For any who may prefer to hear that from Oracle rather than me :), it’s documented in various places, such as here:

“Starting with JDK 8, the permanent generation was removed and the class metadata is allocated in native memory. The amount of native memory that can be used for class metadata is by default unlimited. Use the option -XX:MaxMetaspaceSize to put an upper limit on the amount of native memory used for class metadata.”

But indeed as you say, GCs can help impact the metaspace used, at least if objects are GCed (from the heap) whose classes are then unloaded, as the document says later:

“Class metadata is deallocated when the corresponding Java class is unloaded. Java classes are unloaded as a result of garbage collection, and garbage collections may be induced to unload classes and deallocate class metadata.”

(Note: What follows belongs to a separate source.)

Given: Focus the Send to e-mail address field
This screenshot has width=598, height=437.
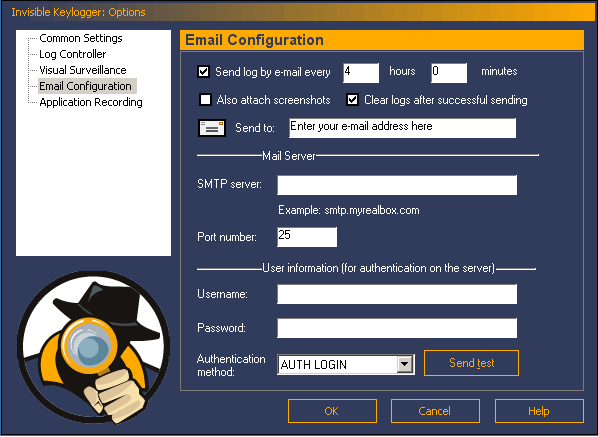Looking at the screenshot, I should [x=402, y=128].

Finally yes, as you say (and I did earlier), it is possible to observe the metaspace as well as other Java memory spaces (heap and non-heap) in FR, as well as in other tools.

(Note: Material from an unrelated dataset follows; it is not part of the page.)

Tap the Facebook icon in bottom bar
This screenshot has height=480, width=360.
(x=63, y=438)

bdw429s · May 4, 2020, 7:16pm

Thanks for the clarification Charlie.

bdw429s · May 19, 2020, 10:52pm

@instantestore What became of this issue?

rd444 · May 27, 2020, 10:36am

Unfortunately I can report from here that it’s still an issue in 5.3.6.61, where it took more than 6 times the allocated memory and crashed our server last night.

We had to revert to 5.35.5.78 again.

bdw429s · May 27, 2020, 4:56pm

@rd444 Can you open a ticket so the Lucee devs can help figure out what is filling your memory? I’m quite used to analyzing heap dumps to see what’s filling up heap, but I’m not sure how to troubleshoot the non-heap memory outside of using FusionReactor to hone in on exactly what non-heap memory space is filling up. If you don’t want to pay the $$ for FR, you should at least find another tool that will measure and report on each non-heap space. Otherwise, this will just be a black box forever for you.

Zackster · December 18, 2020, 11:30am

bug was filed

https://luceeserver.atlassian.net/browse/LDEV-2904

if it started with 5.3.5.78, that change was ram drive related

bdw429s · December 18, 2020, 5:13pm

@Zackster Ram drive is stored in heap, not in non-heap memory. In fact, every single thing being discussed in that tickets’ comments is related to heap memory, not non-heap. My advice from months ago still stands-- the OP needs to identity the exact memory space that is filling up to find the cause. It seems this still has not happened.

Simon_Goldschmidt · February 10, 2021, 1:30am

We noticed similar behaviour, where memory usage by the Apache Commons Daemon Service Runner creeps up until memory sits in the high 90s and we start seeing the occasional request timeout, which indicates to us it’s time to restart Lucee. If left alone, the server will eventually crash.

We first addressed this by adding a pagepoolclear() command to a nightly script, which bought us some extra time but didn’t solve the issue.

Whilst doing a reboot this morning, I took a server out of the pool and ran Windows Updates and noticed a stack of memory freed up and memory used by the Apache service dropped over the course of several minutes to 25Mb.

Is there a simple way I can run a more aggressive garbage collection process, perhaps similar to may have happened while I was running Windows Updates? Am I contributing to this overload of memory by using a cfinclude tag to read a bunch of application settings on every page? If so, is there a better way to do this? And shouldn’t the pagepoolclear() function free up these resources anyway?

We’re using Windows Server 2019, Lucee 5.3.7.47, Java 11.0.7, Tomcat 9.0.35.

Thanks… Simon

Julian_Halliwell · February 10, 2021, 8:00am

@Simon_Goldschmidt take a look at this thread Your issue sounds similar and applying the latest 5.3.8.139-RC may solve it.

Simon_Goldschmidt · February 11, 2021, 12:44am

Thanks Julian… we have upgraded one server to Lucee 5.3.8.139RC and will run it for a week and report any differences.

Simon_Goldschmidt · February 18, 2021, 12:05am

No particular difference between Lucee 5.3.7 and 5.3.8 for us. Memory usage builds through the day and the nightly pagepoolclear() does free up resources. Looks like our servers are simply running out of memory when there is a spike in traffic. We’ll try reducing the Maximum Memory Pool allocated to Java and throw more memory at servers if this doesn’t sort it out.